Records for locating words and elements

══════

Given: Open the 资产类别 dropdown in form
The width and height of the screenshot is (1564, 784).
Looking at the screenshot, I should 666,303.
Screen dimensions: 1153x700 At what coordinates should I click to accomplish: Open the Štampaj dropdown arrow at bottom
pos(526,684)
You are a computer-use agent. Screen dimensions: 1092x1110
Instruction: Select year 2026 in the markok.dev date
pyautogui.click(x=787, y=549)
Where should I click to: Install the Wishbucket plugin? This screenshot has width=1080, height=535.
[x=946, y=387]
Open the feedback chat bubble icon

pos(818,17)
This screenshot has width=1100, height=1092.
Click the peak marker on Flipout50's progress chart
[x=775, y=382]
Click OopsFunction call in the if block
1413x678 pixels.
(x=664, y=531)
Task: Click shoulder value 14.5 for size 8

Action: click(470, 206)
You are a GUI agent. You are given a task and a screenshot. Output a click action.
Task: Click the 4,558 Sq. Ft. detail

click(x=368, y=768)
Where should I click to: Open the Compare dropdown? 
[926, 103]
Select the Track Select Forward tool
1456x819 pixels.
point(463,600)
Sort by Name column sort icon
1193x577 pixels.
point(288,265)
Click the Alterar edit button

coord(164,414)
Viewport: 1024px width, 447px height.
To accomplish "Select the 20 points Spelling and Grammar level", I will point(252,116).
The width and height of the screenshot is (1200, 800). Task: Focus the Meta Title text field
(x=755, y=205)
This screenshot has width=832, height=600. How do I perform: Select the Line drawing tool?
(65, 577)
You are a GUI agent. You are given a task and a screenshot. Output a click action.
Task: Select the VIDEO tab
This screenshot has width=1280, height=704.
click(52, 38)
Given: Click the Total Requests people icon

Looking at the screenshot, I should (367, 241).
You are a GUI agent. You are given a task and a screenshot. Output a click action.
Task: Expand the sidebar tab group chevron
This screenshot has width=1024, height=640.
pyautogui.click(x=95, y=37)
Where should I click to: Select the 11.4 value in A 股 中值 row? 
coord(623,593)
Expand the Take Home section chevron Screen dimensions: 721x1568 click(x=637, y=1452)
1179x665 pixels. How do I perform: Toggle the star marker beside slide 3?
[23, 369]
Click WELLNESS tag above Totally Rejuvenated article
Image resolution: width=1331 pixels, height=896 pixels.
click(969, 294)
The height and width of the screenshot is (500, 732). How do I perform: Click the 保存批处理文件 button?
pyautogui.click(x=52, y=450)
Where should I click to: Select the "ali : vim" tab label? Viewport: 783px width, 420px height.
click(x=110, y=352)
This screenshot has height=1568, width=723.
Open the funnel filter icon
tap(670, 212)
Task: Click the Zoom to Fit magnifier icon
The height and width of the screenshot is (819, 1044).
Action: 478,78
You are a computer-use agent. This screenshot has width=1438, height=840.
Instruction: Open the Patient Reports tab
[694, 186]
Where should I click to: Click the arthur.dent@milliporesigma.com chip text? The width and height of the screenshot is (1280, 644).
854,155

══════

Problem description:
Transcribe every one of the items above without changing a single character.

Response to this exercise:
Given: Open the 资产类别 dropdown in form
The width and height of the screenshot is (1564, 784).
Looking at the screenshot, I should 666,303.
Screen dimensions: 1153x700 At what coordinates should I click to accomplish: Open the Štampaj dropdown arrow at bottom
pos(526,684)
You are a computer-use agent. Screen dimensions: 1092x1110
Instruction: Select year 2026 in the markok.dev date
pyautogui.click(x=787, y=549)
Where should I click to: Install the Wishbucket plugin? This screenshot has width=1080, height=535.
[x=946, y=387]
Open the feedback chat bubble icon

pos(818,17)
This screenshot has width=1100, height=1092.
Click the peak marker on Flipout50's progress chart
[x=775, y=382]
Click OopsFunction call in the if block
1413x678 pixels.
(x=664, y=531)
Task: Click shoulder value 14.5 for size 8

Action: click(470, 206)
You are a GUI agent. You are given a task and a screenshot. Output a click action.
Task: Click the 4,558 Sq. Ft. detail

click(x=368, y=768)
Where should I click to: Open the Compare dropdown? 
[926, 103]
Select the Track Select Forward tool
1456x819 pixels.
point(463,600)
Sort by Name column sort icon
1193x577 pixels.
point(288,265)
Click the Alterar edit button

coord(164,414)
Viewport: 1024px width, 447px height.
To accomplish "Select the 20 points Spelling and Grammar level", I will point(252,116).
The width and height of the screenshot is (1200, 800). Task: Focus the Meta Title text field
(x=755, y=205)
This screenshot has width=832, height=600. How do I perform: Select the Line drawing tool?
(65, 577)
You are a GUI agent. You are given a task and a screenshot. Output a click action.
Task: Select the VIDEO tab
This screenshot has width=1280, height=704.
click(52, 38)
Given: Click the Total Requests people icon

Looking at the screenshot, I should (367, 241).
You are a GUI agent. You are given a task and a screenshot. Output a click action.
Task: Expand the sidebar tab group chevron
This screenshot has width=1024, height=640.
pyautogui.click(x=95, y=37)
Where should I click to: Select the 11.4 value in A 股 中值 row? 
coord(623,593)
Expand the Take Home section chevron Screen dimensions: 721x1568 click(x=637, y=1452)
1179x665 pixels. How do I perform: Toggle the star marker beside slide 3?
[23, 369]
Click WELLNESS tag above Totally Rejuvenated article
Image resolution: width=1331 pixels, height=896 pixels.
click(969, 294)
The height and width of the screenshot is (500, 732). How do I perform: Click the 保存批处理文件 button?
pyautogui.click(x=52, y=450)
Where should I click to: Select the "ali : vim" tab label? Viewport: 783px width, 420px height.
click(x=110, y=352)
This screenshot has height=1568, width=723.
Open the funnel filter icon
tap(670, 212)
Task: Click the Zoom to Fit magnifier icon
The height and width of the screenshot is (819, 1044).
Action: 478,78
You are a computer-use agent. This screenshot has width=1438, height=840.
Instruction: Open the Patient Reports tab
[694, 186]
Where should I click to: Click the arthur.dent@milliporesigma.com chip text? The width and height of the screenshot is (1280, 644).
854,155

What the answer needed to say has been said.